Output all of the material once more, so that every line matches the original exactly.
━━━━
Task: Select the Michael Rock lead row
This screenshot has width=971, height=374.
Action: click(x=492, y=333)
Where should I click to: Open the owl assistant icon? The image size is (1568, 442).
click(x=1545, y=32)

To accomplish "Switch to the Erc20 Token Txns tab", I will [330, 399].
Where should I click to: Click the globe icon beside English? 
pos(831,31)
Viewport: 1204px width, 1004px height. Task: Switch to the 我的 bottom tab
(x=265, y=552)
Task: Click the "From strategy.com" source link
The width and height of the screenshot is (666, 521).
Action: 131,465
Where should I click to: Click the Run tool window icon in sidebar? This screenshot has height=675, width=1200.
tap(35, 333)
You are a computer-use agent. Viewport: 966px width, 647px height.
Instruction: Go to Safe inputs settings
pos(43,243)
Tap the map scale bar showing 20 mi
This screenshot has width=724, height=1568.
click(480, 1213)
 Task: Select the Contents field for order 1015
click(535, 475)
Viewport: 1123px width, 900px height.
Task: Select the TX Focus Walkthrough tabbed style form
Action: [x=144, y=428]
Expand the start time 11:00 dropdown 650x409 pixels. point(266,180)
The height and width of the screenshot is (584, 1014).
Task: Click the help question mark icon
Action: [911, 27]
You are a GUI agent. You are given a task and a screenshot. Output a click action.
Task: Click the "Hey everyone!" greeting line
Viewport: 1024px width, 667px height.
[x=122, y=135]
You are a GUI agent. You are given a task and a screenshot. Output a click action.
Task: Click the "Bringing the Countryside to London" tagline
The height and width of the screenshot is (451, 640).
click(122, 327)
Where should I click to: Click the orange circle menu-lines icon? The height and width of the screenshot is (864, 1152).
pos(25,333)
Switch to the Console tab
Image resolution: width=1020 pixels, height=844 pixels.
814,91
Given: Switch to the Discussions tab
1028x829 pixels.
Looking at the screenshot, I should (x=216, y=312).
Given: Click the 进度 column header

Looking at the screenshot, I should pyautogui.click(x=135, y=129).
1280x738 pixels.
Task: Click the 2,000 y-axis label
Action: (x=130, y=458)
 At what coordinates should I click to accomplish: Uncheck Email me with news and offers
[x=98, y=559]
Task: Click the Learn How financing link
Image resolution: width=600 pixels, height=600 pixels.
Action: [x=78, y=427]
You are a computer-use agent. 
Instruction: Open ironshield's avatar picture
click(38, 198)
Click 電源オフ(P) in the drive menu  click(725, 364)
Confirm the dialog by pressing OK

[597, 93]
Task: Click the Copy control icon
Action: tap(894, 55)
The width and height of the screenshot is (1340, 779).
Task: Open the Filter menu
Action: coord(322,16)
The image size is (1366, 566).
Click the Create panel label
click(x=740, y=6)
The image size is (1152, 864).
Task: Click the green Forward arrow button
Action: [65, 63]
━━━━
* _Exercise solution_:
Task: Select the Michael Rock lead row
This screenshot has width=971, height=374.
Action: click(x=492, y=333)
Where should I click to: Open the owl assistant icon? The image size is (1568, 442).
click(x=1545, y=32)

To accomplish "Switch to the Erc20 Token Txns tab", I will [330, 399].
Where should I click to: Click the globe icon beside English? 
pos(831,31)
Viewport: 1204px width, 1004px height. Task: Switch to the 我的 bottom tab
(x=265, y=552)
Task: Click the "From strategy.com" source link
The width and height of the screenshot is (666, 521).
Action: 131,465
Where should I click to: Click the Run tool window icon in sidebar? This screenshot has height=675, width=1200.
tap(35, 333)
You are a computer-use agent. Viewport: 966px width, 647px height.
Instruction: Go to Safe inputs settings
pos(43,243)
Tap the map scale bar showing 20 mi
This screenshot has width=724, height=1568.
click(480, 1213)
 Task: Select the Contents field for order 1015
click(535, 475)
Viewport: 1123px width, 900px height.
Task: Select the TX Focus Walkthrough tabbed style form
Action: [x=144, y=428]
Expand the start time 11:00 dropdown 650x409 pixels. point(266,180)
The height and width of the screenshot is (584, 1014).
Task: Click the help question mark icon
Action: [911, 27]
You are a GUI agent. You are given a task and a screenshot. Output a click action.
Task: Click the "Hey everyone!" greeting line
Viewport: 1024px width, 667px height.
[x=122, y=135]
You are a GUI agent. You are given a task and a screenshot. Output a click action.
Task: Click the "Bringing the Countryside to London" tagline
The height and width of the screenshot is (451, 640).
click(122, 327)
Where should I click to: Click the orange circle menu-lines icon? The height and width of the screenshot is (864, 1152).
pos(25,333)
Switch to the Console tab
Image resolution: width=1020 pixels, height=844 pixels.
814,91
Given: Switch to the Discussions tab
1028x829 pixels.
Looking at the screenshot, I should (x=216, y=312).
Given: Click the 进度 column header

Looking at the screenshot, I should pyautogui.click(x=135, y=129).
1280x738 pixels.
Task: Click the 2,000 y-axis label
Action: (x=130, y=458)
 At what coordinates should I click to accomplish: Uncheck Email me with news and offers
[x=98, y=559]
Task: Click the Learn How financing link
Image resolution: width=600 pixels, height=600 pixels.
Action: [x=78, y=427]
You are a computer-use agent. 
Instruction: Open ironshield's avatar picture
click(38, 198)
Click 電源オフ(P) in the drive menu  click(725, 364)
Confirm the dialog by pressing OK

[597, 93]
Task: Click the Copy control icon
Action: tap(894, 55)
The width and height of the screenshot is (1340, 779).
Task: Open the Filter menu
Action: coord(322,16)
The image size is (1366, 566).
Click the Create panel label
click(x=740, y=6)
The image size is (1152, 864).
Task: Click the green Forward arrow button
Action: [65, 63]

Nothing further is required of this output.